## Passage shown
** start **
MAKING PEACE WITH THE 60S

by David Burner

Pub Date: Oct. 1st, 1996
ISBN: 0-691-02660-2
Publisher: Princeton Univ.

A thoughtful, almost elegiac, examination of liberalism's moral and ideological collapse over ten famously tumultuous years, by historian Burner (John F. Kennedy and a New Generation, 1988, etc.). This is thematic, not narrative, history, by an academic firmly situated not far left of center. Burner carefully delineates what he considers the lamentable decline of the civil rights movement of the early '60s into the black separatism of later years; of the Beats' quest for the self-knowledge that comes from new experiences into the mere self-indulgence of the counterculture; and of a vocal sector of the peace movement into admiration for leftist authoritarianism in Vietnam and elsewhere. He locates the wellspring of liberalism's fall in its deference to constituencies seen as historically oppressed, such as women, blacks, and gays; he argues persuasively that this shift culminated in a narrow politics of group identity at odds with liberalism's historic task of democratically altering power relations for the common good. Burner's focus on the rift between New Deal liberalism and New Left radicalism has serious flaws: It leads him to overestimate the power of ideology in shaping actions, while at the same time smothering consideration of the ultimately more influential conservatism that emerged from the '60s with neoconservative intellectuals, most of them disillusioned liberals, as its handmaidens. This political historian is, oddly, more acute and original in his approaches to cultural than to political currents; his analysis of the Beat writers is perceptive and eloquent, while he has little to add to conventional liberal wisdom on such subjects as Black Power and the Cold War. Still, the book is lucid, and Burner's tone throughout is as measured and reasonable as the creed whose redemption he seeks. This volume does little to achieve the goal of its title, but it should be a valuable contribution for those still trying to make sense of the '60s.
** end **
## Exercise description
Reproduce the book review above word for word, from the title line through the final sentence.

## Provided information
** start **
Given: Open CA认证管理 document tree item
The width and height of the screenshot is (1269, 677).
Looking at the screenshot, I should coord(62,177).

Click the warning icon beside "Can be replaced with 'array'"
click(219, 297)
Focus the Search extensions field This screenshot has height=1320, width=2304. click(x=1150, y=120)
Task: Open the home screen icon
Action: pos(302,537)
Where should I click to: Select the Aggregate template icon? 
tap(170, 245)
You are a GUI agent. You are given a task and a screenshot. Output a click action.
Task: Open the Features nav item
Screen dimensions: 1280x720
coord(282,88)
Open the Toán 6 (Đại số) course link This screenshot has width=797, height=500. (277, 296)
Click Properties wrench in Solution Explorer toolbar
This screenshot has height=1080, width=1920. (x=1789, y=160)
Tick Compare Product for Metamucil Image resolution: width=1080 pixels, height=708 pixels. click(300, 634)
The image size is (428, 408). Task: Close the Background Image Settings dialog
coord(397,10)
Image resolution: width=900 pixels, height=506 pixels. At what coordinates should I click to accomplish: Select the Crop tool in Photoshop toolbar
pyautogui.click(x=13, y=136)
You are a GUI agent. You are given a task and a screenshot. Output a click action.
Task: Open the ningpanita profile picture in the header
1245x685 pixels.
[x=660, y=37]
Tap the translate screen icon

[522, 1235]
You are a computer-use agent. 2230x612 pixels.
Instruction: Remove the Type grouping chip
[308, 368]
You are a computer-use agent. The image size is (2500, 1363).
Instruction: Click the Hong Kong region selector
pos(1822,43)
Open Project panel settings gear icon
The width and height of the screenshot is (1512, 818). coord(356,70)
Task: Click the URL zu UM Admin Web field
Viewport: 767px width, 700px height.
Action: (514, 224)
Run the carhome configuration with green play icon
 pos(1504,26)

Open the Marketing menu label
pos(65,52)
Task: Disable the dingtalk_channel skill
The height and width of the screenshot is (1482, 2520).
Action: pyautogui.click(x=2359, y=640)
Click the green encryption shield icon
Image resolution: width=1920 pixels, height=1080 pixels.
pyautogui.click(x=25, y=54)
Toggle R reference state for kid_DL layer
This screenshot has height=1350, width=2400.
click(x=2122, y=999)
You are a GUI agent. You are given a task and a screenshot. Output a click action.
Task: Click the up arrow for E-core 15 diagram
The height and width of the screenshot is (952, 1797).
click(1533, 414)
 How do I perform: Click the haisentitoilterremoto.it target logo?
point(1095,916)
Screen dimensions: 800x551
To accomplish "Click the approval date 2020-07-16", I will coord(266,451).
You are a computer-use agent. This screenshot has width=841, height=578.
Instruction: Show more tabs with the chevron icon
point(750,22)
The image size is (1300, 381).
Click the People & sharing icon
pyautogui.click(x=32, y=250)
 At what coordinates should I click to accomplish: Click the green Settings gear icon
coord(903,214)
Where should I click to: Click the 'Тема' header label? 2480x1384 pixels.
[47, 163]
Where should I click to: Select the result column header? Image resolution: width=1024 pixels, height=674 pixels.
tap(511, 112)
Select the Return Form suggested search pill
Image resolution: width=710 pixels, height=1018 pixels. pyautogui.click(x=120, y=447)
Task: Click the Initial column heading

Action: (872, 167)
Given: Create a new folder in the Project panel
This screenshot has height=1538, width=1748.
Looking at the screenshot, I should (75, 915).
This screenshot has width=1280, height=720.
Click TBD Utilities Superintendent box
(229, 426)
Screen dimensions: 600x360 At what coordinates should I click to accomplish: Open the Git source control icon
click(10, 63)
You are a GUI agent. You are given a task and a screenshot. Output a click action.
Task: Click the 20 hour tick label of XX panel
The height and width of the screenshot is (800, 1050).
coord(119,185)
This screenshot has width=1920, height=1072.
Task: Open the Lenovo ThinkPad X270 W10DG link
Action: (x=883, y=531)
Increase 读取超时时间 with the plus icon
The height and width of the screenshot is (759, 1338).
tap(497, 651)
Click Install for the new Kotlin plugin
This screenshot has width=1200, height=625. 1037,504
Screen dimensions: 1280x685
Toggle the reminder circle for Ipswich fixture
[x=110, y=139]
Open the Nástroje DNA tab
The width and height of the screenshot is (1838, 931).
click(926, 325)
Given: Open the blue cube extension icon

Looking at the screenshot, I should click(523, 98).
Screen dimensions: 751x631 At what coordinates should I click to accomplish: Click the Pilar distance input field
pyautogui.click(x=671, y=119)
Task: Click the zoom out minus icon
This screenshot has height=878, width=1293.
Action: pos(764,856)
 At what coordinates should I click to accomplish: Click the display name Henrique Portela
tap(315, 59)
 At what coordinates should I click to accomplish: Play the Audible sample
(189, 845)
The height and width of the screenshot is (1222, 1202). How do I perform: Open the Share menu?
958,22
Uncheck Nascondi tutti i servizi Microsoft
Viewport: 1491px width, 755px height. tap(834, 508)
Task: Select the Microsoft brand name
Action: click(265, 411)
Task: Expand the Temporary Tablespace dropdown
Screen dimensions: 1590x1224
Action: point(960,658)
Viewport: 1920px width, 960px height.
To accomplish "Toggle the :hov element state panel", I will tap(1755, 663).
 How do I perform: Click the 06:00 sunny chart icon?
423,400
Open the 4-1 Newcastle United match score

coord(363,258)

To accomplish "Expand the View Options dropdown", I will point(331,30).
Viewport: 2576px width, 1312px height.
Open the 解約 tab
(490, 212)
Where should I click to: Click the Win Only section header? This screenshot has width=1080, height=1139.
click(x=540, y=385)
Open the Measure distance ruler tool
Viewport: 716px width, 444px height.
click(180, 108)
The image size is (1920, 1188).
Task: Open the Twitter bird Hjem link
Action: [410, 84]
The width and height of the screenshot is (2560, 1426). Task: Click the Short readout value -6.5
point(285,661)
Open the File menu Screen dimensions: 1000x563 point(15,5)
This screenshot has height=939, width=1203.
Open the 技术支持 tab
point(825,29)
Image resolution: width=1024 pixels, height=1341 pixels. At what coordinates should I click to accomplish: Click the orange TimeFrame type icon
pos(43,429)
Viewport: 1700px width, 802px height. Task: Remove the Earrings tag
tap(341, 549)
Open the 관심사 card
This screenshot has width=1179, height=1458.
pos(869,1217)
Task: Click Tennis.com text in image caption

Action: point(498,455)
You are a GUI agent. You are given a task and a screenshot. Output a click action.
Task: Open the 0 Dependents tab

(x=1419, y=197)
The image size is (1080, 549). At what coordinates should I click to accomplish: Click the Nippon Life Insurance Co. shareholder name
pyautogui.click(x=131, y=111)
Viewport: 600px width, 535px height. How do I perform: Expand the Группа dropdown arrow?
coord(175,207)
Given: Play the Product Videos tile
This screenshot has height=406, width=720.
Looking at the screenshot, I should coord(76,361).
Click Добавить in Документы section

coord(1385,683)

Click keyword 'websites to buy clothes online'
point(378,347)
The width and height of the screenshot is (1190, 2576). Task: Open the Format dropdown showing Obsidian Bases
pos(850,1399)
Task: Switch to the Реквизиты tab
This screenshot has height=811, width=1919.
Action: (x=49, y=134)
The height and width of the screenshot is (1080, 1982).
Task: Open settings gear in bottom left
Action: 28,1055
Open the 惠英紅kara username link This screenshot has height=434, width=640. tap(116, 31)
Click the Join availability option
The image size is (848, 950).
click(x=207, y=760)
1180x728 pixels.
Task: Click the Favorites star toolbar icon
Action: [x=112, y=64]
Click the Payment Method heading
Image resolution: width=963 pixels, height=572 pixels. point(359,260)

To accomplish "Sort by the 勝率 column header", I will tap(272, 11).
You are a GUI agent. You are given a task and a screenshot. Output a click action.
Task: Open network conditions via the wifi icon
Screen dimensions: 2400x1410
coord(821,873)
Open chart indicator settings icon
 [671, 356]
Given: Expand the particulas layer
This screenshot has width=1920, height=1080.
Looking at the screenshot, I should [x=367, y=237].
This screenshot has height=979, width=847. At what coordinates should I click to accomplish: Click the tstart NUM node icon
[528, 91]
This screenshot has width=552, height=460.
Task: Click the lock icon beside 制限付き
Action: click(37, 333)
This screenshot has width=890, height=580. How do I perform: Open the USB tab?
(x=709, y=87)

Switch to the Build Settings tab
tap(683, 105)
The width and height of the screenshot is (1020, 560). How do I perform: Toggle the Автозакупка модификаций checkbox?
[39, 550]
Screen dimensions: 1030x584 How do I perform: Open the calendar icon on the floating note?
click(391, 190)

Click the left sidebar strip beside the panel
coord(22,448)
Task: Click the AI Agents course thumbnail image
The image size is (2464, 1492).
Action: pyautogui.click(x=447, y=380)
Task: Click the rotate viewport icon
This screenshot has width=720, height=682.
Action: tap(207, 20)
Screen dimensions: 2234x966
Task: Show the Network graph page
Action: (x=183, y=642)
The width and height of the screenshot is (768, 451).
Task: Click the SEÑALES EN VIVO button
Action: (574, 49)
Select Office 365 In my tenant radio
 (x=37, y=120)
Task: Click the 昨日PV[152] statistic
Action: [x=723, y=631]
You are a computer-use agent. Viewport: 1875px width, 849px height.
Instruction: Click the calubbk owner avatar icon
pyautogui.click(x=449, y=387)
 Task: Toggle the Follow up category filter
** end **
## Complete output
MAKING PEACE WITH THE 60S

by David Burner

Pub Date: Oct. 1st, 1996
ISBN: 0-691-02660-2
Publisher: Princeton Univ.

A thoughtful, almost elegiac, examination of liberalism's moral and ideological collapse over ten famously tumultuous years, by historian Burner (John F. Kennedy and a New Generation, 1988, etc.). This is thematic, not narrative, history, by an academic firmly situated not far left of center. Burner carefully delineates what he considers the lamentable decline of the civil rights movement of the early '60s into the black separatism of later years; of the Beats' quest for the self-knowledge that comes from new experiences into the mere self-indulgence of the counterculture; and of a vocal sector of the peace movement into admiration for leftist authoritarianism in Vietnam and elsewhere. He locates the wellspring of liberalism's fall in its deference to constituencies seen as historically oppressed, such as women, blacks, and gays; he argues persuasively that this shift culminated in a narrow politics of group identity at odds with liberalism's historic task of democratically altering power relations for the common good. Burner's focus on the rift between New Deal liberalism and New Left radicalism has serious flaws: It leads him to overestimate the power of ideology in shaping actions, while at the same time smothering consideration of the ultimately more influential conservatism that emerged from the '60s with neoconservative intellectuals, most of them disillusioned liberals, as its handmaidens. This political historian is, oddly, more acute and original in his approaches to cultural than to political currents; his analysis of the Beat writers is perceptive and eloquent, while he has little to add to conventional liberal wisdom on such subjects as Black Power and the Cold War. Still, the book is lucid, and Burner's tone throughout is as measured and reasonable as the creed whose redemption he seeks. This volume does little to achieve the goal of its title, but it should be a valuable contribution for those still trying to make sense of the '60s.